Mother’s Story | How Paramedics saved us during daughter’s brain tumour ordeal

“If it wasn’t for those paramedics, I wouldn’t have been able to be the Mum my daughter needed.”

Brave and loving mother of Eva-Rae, Cheryl York tells her terrifying ordeal that started the day a tumour was discovered on her daughter’s brain.

Her story is both heartbreaking and heartwarming, as she recounts the nightmare discovery of her daughter’s tumour and proceeding days and months of uncertainty and turmoil, which was made more bearable by the skill and care of Queensland Ambulance Service paramedics who were by their side during crucial moments that fateful day.

No one ever considers how life can change dramatically from one day to the next.

Cheryl recounts, “My daughter started getting really bad headaches. […] about three months later, she started saying that she was struggling to see the board at school.”

Cheryl took Eva-Rae to an optometrist who wrote a note for her to take to the emergency department.
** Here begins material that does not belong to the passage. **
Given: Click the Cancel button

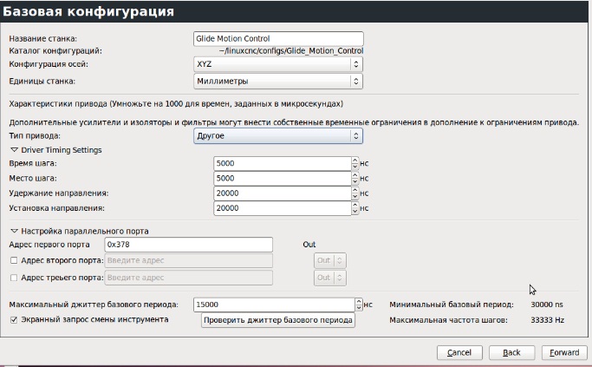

Soon after, scans revealed a mass behind her eye.

Eva-Rae was immediately transferred from Gold Coast to Brisbane children’s hospital in her first-ever ambulance trip. Cheryl tells how the attending paramedic was able to help her from “losing the plot” amid her emotional turmoil.

“He actually put me to work, which was really great. He was just telling me to read her signs. Read the numbers on the machine. I really thought I might lose the plot. You know, my daughter’s sitting there. We are petrified. We have no idea what’s going on. […] and this paramedic was just awesome. Asking Eva-Rae where did she go to school. What was she studying? […] but I think more than anything as, as her mum to be kept busy, that was for me, the biggest thing.”

Over the next several months Cheryl and Eva-Rae would have numerous trips in ambulances travelling to and from hospitals, many times in emergency situations due to symptoms and abnormalities recurring unexpectedly. In those moments they not only needed the medical care and attention but that human touch.

“I think the human element is massive. I really do. […] If they had been super cold or just, just professional and left it at that, I know for sure I would’ve lost the plot. I know it. And you can’t do that as a parent.

[…] When you are in a situation where you have no idea how you can even breathe, and all of a sudden somebody’s taking care of you, And as a mum, I know that I would have to step back, even though I’d wanna hug my daughter, I’d have to step back and let them do their job, cuz that’s where they’re trained for. But looking after me as well, that was huge.”

It’s hard to fathom the toll such an ordeal takes on both patients and their loved ones. Paramedics and emergency health care staff are the ones there in our darkest hours of pain, uncertainty, despair and overwhelm. They play a critical and often thankless role. As we’ve so often heard from those in the field, to become a paramedic is no light vocation, but can be one of the most rewarding.

And it’s not simply about knowing the right health care treatments and protocols. From Cheryl’s perspective, it was the human element that left a lasting impact.

“And those paramedics to us saved us. And it’s not because they were technical. It’s not because they were medical. I expect the paramedics, I expect them to do that job. […] What I didn’t expect was that care and kindness, and that made the difference.”

At the time of recording our interview with Cheryl, Eva-Rae was still in and out of hospital with continued medical complications. We thank Cheryl for bravely sharing her story and wish Eva-Rae the best of health and a speedy recovery.